Rinse repeat. You'll find that once you have one language down, the process will go much faster with the second. The features and syntax of most languages are pretty similar.
You can pick any language you like to start with, but personally I'd recommend starting with a hard typed compiled language rather than a dynamic language. Dynamic languages are easy to learn, but its easy to be a lazy and bad programmer in them. They let you get away with too much. Hard typed compiled languages are a) much better at catching your errors and b) much harder to be a lazy programmer in. They don't let you get away with things nearly as much.
I'd recommend Java, seems to be the language a lot of people start with. It will also give you a good founding in open source programming. I started with C/C++ and I'm glad I did. But that was more of a challenge - had to learn pointers and memory management in my first language. And after that I took a little while to learn the open source mindset, since I'd started in a procedural language.

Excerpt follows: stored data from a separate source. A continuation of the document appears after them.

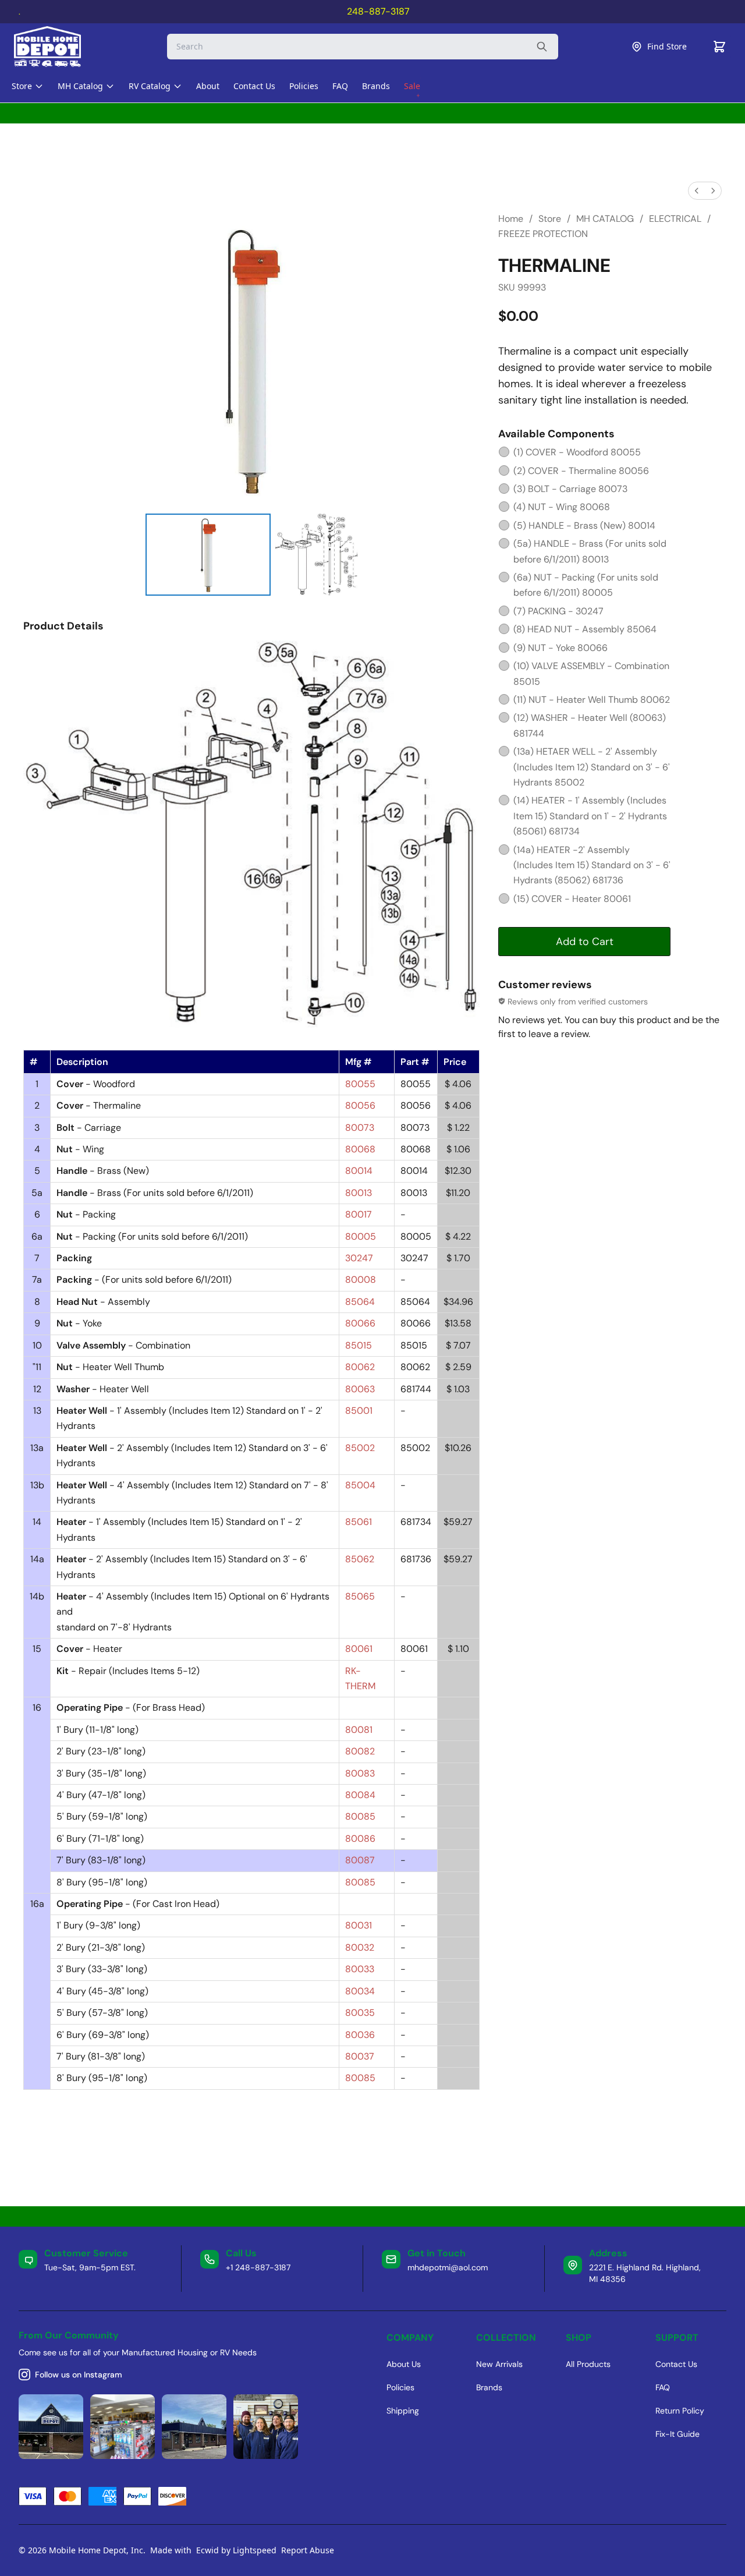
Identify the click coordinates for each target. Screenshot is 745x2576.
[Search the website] (542, 46)
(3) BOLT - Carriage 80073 (570, 489)
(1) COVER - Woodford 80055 (577, 452)
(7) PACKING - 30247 (558, 611)
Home (510, 219)
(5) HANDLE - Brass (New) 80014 (584, 525)
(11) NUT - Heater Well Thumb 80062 (591, 699)
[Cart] (719, 46)
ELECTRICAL (675, 219)
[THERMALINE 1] (316, 554)
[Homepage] (57, 46)
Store (549, 219)
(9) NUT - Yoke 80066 (560, 648)
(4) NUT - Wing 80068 (561, 507)
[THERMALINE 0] (208, 554)
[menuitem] (697, 190)
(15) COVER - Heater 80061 (572, 899)
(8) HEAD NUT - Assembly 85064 (585, 629)
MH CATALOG (605, 219)
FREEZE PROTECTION (543, 234)
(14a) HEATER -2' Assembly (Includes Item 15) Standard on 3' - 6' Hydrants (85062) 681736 (591, 865)
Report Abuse (307, 2550)
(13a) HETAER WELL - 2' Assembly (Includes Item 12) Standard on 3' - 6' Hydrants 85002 (591, 766)
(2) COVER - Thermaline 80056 (581, 471)
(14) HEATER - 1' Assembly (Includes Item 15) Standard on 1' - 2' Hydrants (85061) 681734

Python's a good language, but it's a soft-typed interpreted language. Which means it will let you get away with certain things.
It also tends to have really hard core adherents who will swear by it above and over anything else, which is why there is something of a debate. It really doesn't matter that much what language you start with.
One of the keys to being a good programmer is knowing your toolbox. And that includes knowing multiple languages. The best programmers don't have one favorite language. Rather they have a toolbox of a half a dozen or more, and they pick the best language for the task at hand.
My first manager taught me something college had failed to (or that I failed to learn there), which is that programming languages come and go in trends, but they are all based on recurring fundamental concepts, which endure beyond any single language.
Most new programming languages are a remix or mashup of some or all of these concepts, so if you master those concepts you'll be able to easily pick up any other language.
It's like learning Latin as your first foreign language, and being able to quickly pick up any Latin-based language after that. C, Lisp, and Haskell are the Latin of the CS world.
Since it sounds like you're running a business you may feel pressured to learn Java or whatever your coders are currently using to get your business off the ground. But I heartily recommend resisting that pressure, doing it right, and mastering the enduring fundamentals first. It may cost you something in immediacy and expedience, but that's what school is for, especially one such as MIT. You should carefully weigh how you spend your time there, and unless you think you've got the next Facebook, focus on mastering the enduring concepts, not the trends. You'll be glad you did the rest of your life and career.
PS - there's little to nothing that Clojure (a Lisp dialect on the JVM) and Haskell can't do in the web space, so the cost in immediacy and expedience is slim to none anyway.
PPS - it didn't register till just now that you're an Econ Major not going into CS or Software Engineering as a career. If you just want a tried-and-true, versatile, easy-to-get-started-with language with tons of libraries and frameworks (reusable code) to hack in, huge and helpful community go with Python. Java is too bureaucratic a language for this purpose.
Start with Zed Shaw's excellent introduction, Learn Python the Hard Way (hard way = by doing lots of follow-along examples until it gets into your brain muscle memory), then go from there.